Role-based access control (RBAC) is an approach to restrict system access to unauthorized users. RBAC is sometimes referred to as role-based security.

Within an organization, roles are created for various job functions. The permissions to perform certain operations are assigned to specific roles. Members of staff (or other system users) are assigned particular roles, and through those role assignments acquire the permissions to perform particular computer-system functions. Since users are not assigned permissions directly, but only acquire them through their role (or roles), management of individual user rights becomes a matter of simply assigning appropriate roles to the user's account; this simplifies common operations, such as adding a user, or changing a user's department.

Core RBAC

The RBAC model as a whole is fundamentally defined in terms of individual users being assigned to roles and permissions being assigned to roles.

RBAC Core Diagram

A user is defined as a human being. Although the concept of a user can be extended to include machines, networks, or intelligent autonomous agents, the definition is limited to a person in this document for simplicity reasons.

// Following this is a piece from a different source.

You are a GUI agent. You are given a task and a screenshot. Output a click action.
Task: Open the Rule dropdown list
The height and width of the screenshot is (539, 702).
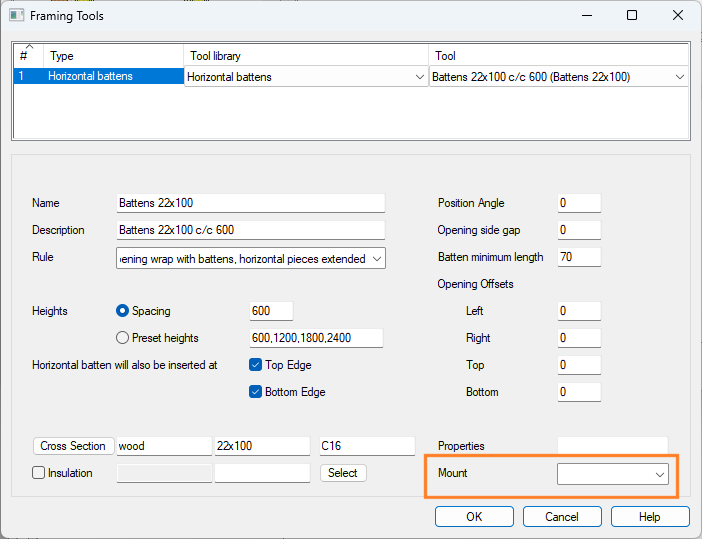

A role is a job function within the context of an organization with some associated semantics regarding the authority and responsibility conferred on the user assigned to the role.

Permission is an approval to perform an operation on one or more RBAC protected objects.

An operation (OPS) is an executable image of a program, which upon invocation executes some function for the user.

A session is a mapping of one user to possibly many roles, i.e., a user establishes a session during which the user activates some subset of roles that he or she is assigned.

  • USERS, ROLES, OPS, and OBS (users, roles, operations and objects respectively).

References

  • NIST model [Sandhu, Ferraiolo, Kuhn 00]
  • ANSI Standard for RBAC: ANSI INCITS 359-2004, February 2004
  • R.S. Sandhuet al, Role-Based Access Control Models. IEEE Computer, 1996.